Тайна архивариуса сыскной полиции (Зволинская) - страница 38

«Я никогда не упрекну вас», – всплыли в памяти слова Бортникова.  Слова и несостоявшийся следом поцелуй.    

– Мари! – увидела меня парижанка и, шагнув мне навстречу, протянула руку. – Вы грустите, почему?

Радость, разочарование, печаль – эмоции моментально отражались на красивом нервном лице женщины. «Иностранка», – напомнила я себе. Для неё было нормой открытое проявление чувств. Для меня – нет.

‍​‌‌​​‌‌‌​​‌​‌‌​‌​​​‌​‌‌‌​‌‌​​​‌‌​​‌‌​‌​‌​​​‌​‌‌‍– Добрый вечер, мадам Дюбуа. Нет, всё в порядке, уверяю вас! – я пожала протянутую ладонь.

Как всё-таки странно – здороваться за руку. Я вспомнила, как после долгой разлуки целовала при встрече Настю, и как нежно обнимала она меня. От былой дружбы остались одни лишь воспоминания. Денских теперь и руки мне не подала.    

– Вы снова холодны, – вздохнула Клер, подавая мне локоть. – Почему? Я сделала что-то не так?

– Простите, милая Клер, что заставила вас так думать! – заверила я её по-французски, подхватывая женщину под руку. – Я чувствую себя дремучей деревенщиной рядом с вами.

– О нет! Почему?! 

– Наше общество ещё слишком патриархально, вы же как будто с молоком матери впитали идеи равенства с мужчинами, – с улыбкой пояснила я.

Клер округлила глаза, но почти сразу рассмеялась:

– О да! За этим я и приехала! Кто-то должен показать пример русским женщинам! – ответила она мне по-русски со своим прелестным акцентом.

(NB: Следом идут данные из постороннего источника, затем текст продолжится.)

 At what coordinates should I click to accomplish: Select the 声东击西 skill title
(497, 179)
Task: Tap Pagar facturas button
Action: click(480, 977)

– С меня и начнем! – подхватила я.

– Да! Но куда мы пойдем? – с радостным предвкушением спросила мадам Дюбуа.

– Гулять. Я покажу вам ангела.

– L’ange? – удивительно серьезно повторила моя собеседница. – Да, я хочу видеть! – Клер закивала головой.

Неправильно построенная фраза резала слух и смешила.

– Вы смеетесь, Мари! Я счастлива!

А ведь и правда, смеюсь!

– Вы очаровательны! – искренне сказала я.

Мы  ступали нога в ногу, Клер болтала всю дорогу. Об Университете, о Париже, о детстве, о музыке и литературе и … равенстве. Иногда она забывалась и, рассказывая что-то особенно важное для неё самой, переходила на родной язык. Мягкая журчащая речь так удивительно сочеталась с её порывистыми движениями, я слушала её и еще больше влюблялась в неё, в образ свободной, независимой ни от кого женщины.

Клер воплощала собой новую эпоху равноправия, и какой зашоренной и нелепой я казалась себе рядом с ней. Суровый северный город,  холодный ветер с Невы, грязь под её изящными ботиночками, хмурые лица прохожих, а ведь сегодня праздник  – её будто ножницами вырезали из яркой картины и вклеили в наш серый пейзаж.